*Work instruction 1*: In the cancer metabolomics excerpt, what time span did the systematic literature review cover?
*Work instruction 2*: Summarize the cancer metabolomics excerpt in two sentences.

*Document extract*:
■ ■ ■ ■

For genomics, transcriptomics and proteomics data, the availability of raw data such as abundances of transcript and protein levels offers the possibility to compare the datasets in their original form (Brazma et al, 2003; Jones et al, 2006; Barrett et al, 2013). When such quantitative data are not available, the results can still be analyzed in a semiquantitative meta‐analysis by vote counting, a technique that is generally applicable and does not rely on the availability of raw data (Rikke et al, 2015). Vote counting has been successfully used in previous meta‐analyses to identify metabolic targets, the expression of which was consistently deregulated across multiple cancer types (Nilsson et al, 2014).

In this study, focusing on cancer, we retrospectively generated a curated list of metabolites, based on MEDLINE search filter criteria, from previous CMP studies in cancer patients published during 5 recent years, and used vote counting to perform a semiquantitative meta‐analysis. The primary goal of this study was to assess whether public accessibility of metabolomics data, metabolite identification and reporting were sufficient to obtain, novel insight in consistent metabolite changes in cancer patients. It was not the primary goal of this study to identify new metabolic drug targets or biomarkers, or to create a comprehensive, widely useful cancer metabolite database per se. Rather, we explored whether a meta‐analysis of CMP studies is feasible, and how these CMP studies can be improved to meet the same standards as routinely used in the genomics, transcriptomics and proteomics fields.

Results

Compilation of a curated cancer metabolomics dataset

Since deposition of metabolomics data in publicly available repositories is generally not required by scientific journals to date, comprehensive datasets for meta‐analysis have to be created by alternative approaches, for instance, by retrospective manual curation. We therefore conducted a systematic review of the literature to identify all CMP studies in cancer published between June 2010 and June 2015. For all studies, we extracted data on key methodological parameters using a pre‐defined data extraction protocol such as the type of disease, number of patients included, the analytical platform, outcome measures, the level of metabolite identification, and major findings among others. We also extracted information on all reported metabolites, such as raw abundance, fold change, and whether a metabolite was up‐ or downregulated in cancer. Because the vast majority of studies reported metabolites using ambiguous common names but not unique identifiers, we used (bio)informatics tools to extensively curate the extracted data of each study (see Materials and Methods). The resulting collection contains curated quality‐checked data of 136 cohorts reported in 126 studies, spanning 18 tumor types and over 5,300 “disease versus control” comparisons of approximately 1,900 unique metabolites in blood, urine, and tumor tissue (denoted as “tissue” from here onwards) from an estimated 21,000 individuals (Fig 1 for study outline; Table EV1; see Materials and Methods for details).

■ ■ ■ ■

*Given information*:

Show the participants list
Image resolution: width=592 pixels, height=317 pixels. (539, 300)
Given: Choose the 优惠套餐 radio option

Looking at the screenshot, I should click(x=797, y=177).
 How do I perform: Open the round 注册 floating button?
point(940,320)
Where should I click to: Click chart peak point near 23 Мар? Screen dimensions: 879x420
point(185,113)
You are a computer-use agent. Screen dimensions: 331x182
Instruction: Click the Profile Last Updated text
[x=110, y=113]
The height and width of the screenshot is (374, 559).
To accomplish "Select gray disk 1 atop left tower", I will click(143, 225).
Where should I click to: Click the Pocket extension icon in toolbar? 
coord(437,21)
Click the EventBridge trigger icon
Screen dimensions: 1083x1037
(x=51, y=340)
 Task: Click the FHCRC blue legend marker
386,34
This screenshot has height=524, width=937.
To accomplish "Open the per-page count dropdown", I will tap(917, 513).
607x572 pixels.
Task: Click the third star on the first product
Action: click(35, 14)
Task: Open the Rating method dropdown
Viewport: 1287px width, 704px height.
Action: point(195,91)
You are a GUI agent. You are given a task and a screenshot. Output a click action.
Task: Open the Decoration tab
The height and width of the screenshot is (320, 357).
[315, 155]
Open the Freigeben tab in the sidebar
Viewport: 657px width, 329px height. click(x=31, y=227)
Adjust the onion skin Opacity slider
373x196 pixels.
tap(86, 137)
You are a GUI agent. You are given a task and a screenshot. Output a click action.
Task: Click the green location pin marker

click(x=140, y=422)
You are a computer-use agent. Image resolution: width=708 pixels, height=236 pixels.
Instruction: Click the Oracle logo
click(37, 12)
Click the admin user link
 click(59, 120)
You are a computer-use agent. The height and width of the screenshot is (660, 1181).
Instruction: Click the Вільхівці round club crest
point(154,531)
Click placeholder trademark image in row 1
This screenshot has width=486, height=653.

■ ■ ■ ■

*Response area 1*: June 2010 to June 2015.

*Response area 2*: When raw quantitative data are unavailable, vote counting allows a semiquantitative meta-analysis, so the study used it on a curated list of metabolites from cancer metabolomics studies to see whether public data access, metabolite identification and reporting were good enough to reveal consistent metabolite changes in cancer patients. Because journals generally don't require data deposition, the authors manually curated results from studies published between June 2010 and June 2015, producing a collection of 136 cohorts from 126 studies that spans 18 tumor types and about 1,900 unique metabolites.